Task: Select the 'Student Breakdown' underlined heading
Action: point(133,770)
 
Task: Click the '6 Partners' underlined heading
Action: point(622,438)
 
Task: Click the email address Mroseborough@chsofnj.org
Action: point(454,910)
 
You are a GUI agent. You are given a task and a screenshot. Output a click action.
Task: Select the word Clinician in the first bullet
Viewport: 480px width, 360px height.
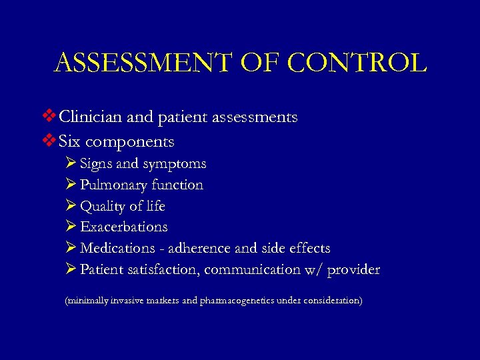[x=90, y=117]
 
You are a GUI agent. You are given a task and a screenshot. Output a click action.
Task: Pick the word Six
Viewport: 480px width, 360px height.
[x=69, y=141]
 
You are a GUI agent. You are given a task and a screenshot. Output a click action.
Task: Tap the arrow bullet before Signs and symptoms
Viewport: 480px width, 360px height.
[x=71, y=163]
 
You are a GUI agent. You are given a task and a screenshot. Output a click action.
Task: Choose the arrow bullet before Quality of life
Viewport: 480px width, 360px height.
[x=71, y=205]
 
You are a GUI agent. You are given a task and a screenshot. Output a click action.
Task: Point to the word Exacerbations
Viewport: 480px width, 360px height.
[x=124, y=227]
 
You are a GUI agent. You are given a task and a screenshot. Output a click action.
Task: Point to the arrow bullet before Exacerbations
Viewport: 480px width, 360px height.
[x=71, y=227]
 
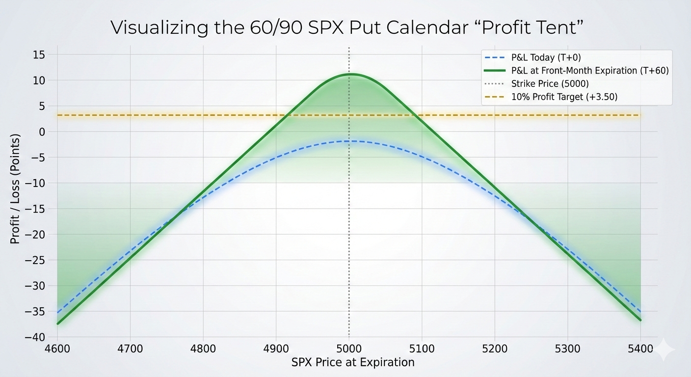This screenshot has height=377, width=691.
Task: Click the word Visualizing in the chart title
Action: pyautogui.click(x=159, y=27)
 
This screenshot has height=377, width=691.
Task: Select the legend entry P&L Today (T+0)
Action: pyautogui.click(x=533, y=57)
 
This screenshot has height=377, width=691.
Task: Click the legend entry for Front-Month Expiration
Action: pyautogui.click(x=576, y=71)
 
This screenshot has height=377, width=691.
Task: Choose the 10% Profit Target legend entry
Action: pyautogui.click(x=551, y=97)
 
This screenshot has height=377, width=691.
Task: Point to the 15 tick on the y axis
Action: pyautogui.click(x=39, y=55)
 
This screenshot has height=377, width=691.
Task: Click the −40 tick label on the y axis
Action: pyautogui.click(x=35, y=337)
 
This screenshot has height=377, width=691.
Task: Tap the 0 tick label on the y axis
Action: pyautogui.click(x=42, y=132)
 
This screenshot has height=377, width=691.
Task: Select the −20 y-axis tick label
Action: pyautogui.click(x=35, y=235)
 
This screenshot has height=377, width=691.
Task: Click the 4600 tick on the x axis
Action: pyautogui.click(x=57, y=349)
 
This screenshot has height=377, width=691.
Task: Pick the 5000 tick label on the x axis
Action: pyautogui.click(x=349, y=349)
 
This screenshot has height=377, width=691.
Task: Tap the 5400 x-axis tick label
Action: pyautogui.click(x=640, y=349)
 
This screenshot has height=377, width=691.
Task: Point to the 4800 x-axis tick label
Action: pyautogui.click(x=203, y=349)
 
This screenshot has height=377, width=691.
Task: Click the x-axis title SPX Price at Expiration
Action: pyautogui.click(x=353, y=362)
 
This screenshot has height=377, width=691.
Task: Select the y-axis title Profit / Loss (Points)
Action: pyautogui.click(x=15, y=189)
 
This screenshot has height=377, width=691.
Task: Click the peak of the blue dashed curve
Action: pyautogui.click(x=349, y=141)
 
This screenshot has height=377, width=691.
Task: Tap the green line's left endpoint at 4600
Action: pyautogui.click(x=58, y=323)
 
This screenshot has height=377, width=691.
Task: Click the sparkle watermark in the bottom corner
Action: pyautogui.click(x=664, y=350)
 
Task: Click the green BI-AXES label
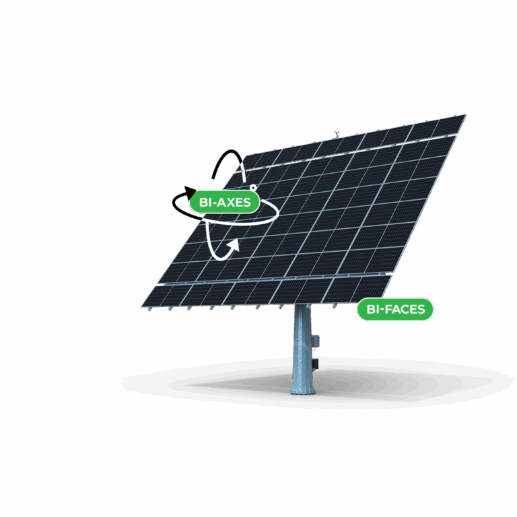pos(225,201)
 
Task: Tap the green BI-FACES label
pos(395,310)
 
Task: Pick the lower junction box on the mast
pos(314,363)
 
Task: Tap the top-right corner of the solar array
pos(464,116)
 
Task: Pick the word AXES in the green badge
pos(234,201)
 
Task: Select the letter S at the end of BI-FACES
pos(421,310)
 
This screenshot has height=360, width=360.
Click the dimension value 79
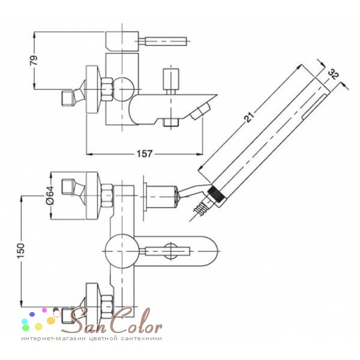34,61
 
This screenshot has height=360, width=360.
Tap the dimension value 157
145,154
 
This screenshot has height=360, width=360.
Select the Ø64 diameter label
50,195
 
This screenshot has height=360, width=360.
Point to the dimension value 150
21,250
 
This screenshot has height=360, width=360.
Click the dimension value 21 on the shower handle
250,117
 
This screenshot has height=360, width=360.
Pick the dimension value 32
334,74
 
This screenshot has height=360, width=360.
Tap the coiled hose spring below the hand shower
200,209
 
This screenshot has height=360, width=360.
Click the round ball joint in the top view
123,89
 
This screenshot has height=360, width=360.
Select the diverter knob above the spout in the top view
170,79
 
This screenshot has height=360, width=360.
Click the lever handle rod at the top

--

» GIVEN EXERCISE
Lay out all the entries above as a JSON list of strings, one string for each line, with blank lines left out. Don't include the pictures.

» OUTPUT
[
  "Task: Select the 'Student Breakdown' underlined heading",
  "Action: point(133,770)",
  "Task: Click the '6 Partners' underlined heading",
  "Action: point(622,438)",
  "Task: Click the email address Mroseborough@chsofnj.org",
  "Action: point(454,910)",
  "You are a GUI agent. You are given a task and a screenshot. Output a click action.",
  "Task: Select the word Clinician in the first bullet",
  "Viewport: 480px width, 360px height.",
  "[x=90, y=117]",
  "You are a GUI agent. You are given a task and a screenshot. Output a click action.",
  "Task: Pick the word Six",
  "Viewport: 480px width, 360px height.",
  "[x=69, y=141]",
  "You are a GUI agent. You are given a task and a screenshot. Output a click action.",
  "Task: Tap the arrow bullet before Signs and symptoms",
  "Viewport: 480px width, 360px height.",
  "[x=71, y=163]",
  "You are a GUI agent. You are given a task and a screenshot. Output a click action.",
  "Task: Choose the arrow bullet before Quality of life",
  "Viewport: 480px width, 360px height.",
  "[x=71, y=205]",
  "You are a GUI agent. You are given a task and a screenshot. Output a click action.",
  "Task: Point to the word Exacerbations",
  "Viewport: 480px width, 360px height.",
  "[x=124, y=227]",
  "You are a GUI agent. You are given a task and a screenshot. Output a click action.",
  "Task: Point to the arrow bullet before Exacerbations",
  "Viewport: 480px width, 360px height.",
  "[x=71, y=227]",
  "This screenshot has height=377, width=691.",
  "Task: Click the word Visualizing in the chart title",
  "Action: pyautogui.click(x=159, y=27)",
  "This screenshot has height=377, width=691.",
  "Task: Select the legend entry P&L Today (T+0)",
  "Action: pyautogui.click(x=533, y=57)",
  "This screenshot has height=377, width=691.",
  "Task: Click the legend entry for Front-Month Expiration",
  "Action: pyautogui.click(x=576, y=71)",
  "This screenshot has height=377, width=691.",
  "Task: Choose the 10% Profit Target legend entry",
  "Action: pyautogui.click(x=551, y=97)",
  "This screenshot has height=377, width=691.",
  "Task: Point to the 15 tick on the y axis",
  "Action: pyautogui.click(x=39, y=55)",
  "This screenshot has height=377, width=691.",
  "Task: Click the −40 tick label on the y axis",
  "Action: pyautogui.click(x=35, y=337)",
  "This screenshot has height=377, width=691.",
  "Task: Tap the 0 tick label on the y axis",
  "Action: pyautogui.click(x=42, y=132)",
  "This screenshot has height=377, width=691.",
  "Task: Select the −20 y-axis tick label",
  "Action: pyautogui.click(x=35, y=235)",
  "This screenshot has height=377, width=691.",
  "Task: Click the 4600 tick on the x axis",
  "Action: pyautogui.click(x=57, y=349)",
  "This screenshot has height=377, width=691.",
  "Task: Pick the 5000 tick label on the x axis",
  "Action: pyautogui.click(x=349, y=349)",
  "This screenshot has height=377, width=691.",
  "Task: Tap the 5400 x-axis tick label",
  "Action: pyautogui.click(x=640, y=349)",
  "This screenshot has height=377, width=691.",
  "Task: Point to the 4800 x-axis tick label",
  "Action: pyautogui.click(x=203, y=349)",
  "This screenshot has height=377, width=691.",
  "Task: Click the x-axis title SPX Price at Expiration",
  "Action: pyautogui.click(x=353, y=362)",
  "This screenshot has height=377, width=691.",
  "Task: Select the y-axis title Profit / Loss (Points)",
  "Action: pyautogui.click(x=15, y=189)",
  "This screenshot has height=377, width=691.",
  "Task: Click the peak of the blue dashed curve",
  "Action: pyautogui.click(x=349, y=141)",
  "This screenshot has height=377, width=691.",
  "Task: Tap the green line's left endpoint at 4600",
  "Action: pyautogui.click(x=58, y=323)",
  "This screenshot has height=377, width=691.",
  "Task: Click the sparkle watermark in the bottom corner",
  "Action: pyautogui.click(x=664, y=350)",
  "Task: Click the green BI-AXES label",
  "pos(225,201)",
  "Task: Tap the green BI-FACES label",
  "pos(395,310)",
  "Task: Pick the lower junction box on the mast",
  "pos(314,363)",
  "Task: Tap the top-right corner of the solar array",
  "pos(464,116)",
  "Task: Pick the word AXES in the green badge",
  "pos(234,201)",
  "Task: Select the letter S at the end of BI-FACES",
  "pos(421,310)",
  "This screenshot has height=360, width=360.",
  "Click the dimension value 79",
  "34,61",
  "This screenshot has height=360, width=360.",
  "Tap the dimension value 157",
  "145,154",
  "This screenshot has height=360, width=360.",
  "Select the Ø64 diameter label",
  "50,195",
  "This screenshot has height=360, width=360.",
  "Point to the dimension value 150",
  "21,250",
  "This screenshot has height=360, width=360.",
  "Click the dimension value 21 on the shower handle",
  "250,117",
  "This screenshot has height=360, width=360.",
  "Pick the dimension value 32",
  "334,74",
  "This screenshot has height=360, width=360.",
  "Tap the coiled hose spring below the hand shower",
  "200,209",
  "This screenshot has height=360, width=360.",
  "Click the round ball joint in the top view",
  "123,89",
  "This screenshot has height=360, width=360.",
  "Select the diverter knob above the spout in the top view",
  "170,79",
  "This screenshot has height=360, width=360.",
  "Click the lever handle rod at the top"
]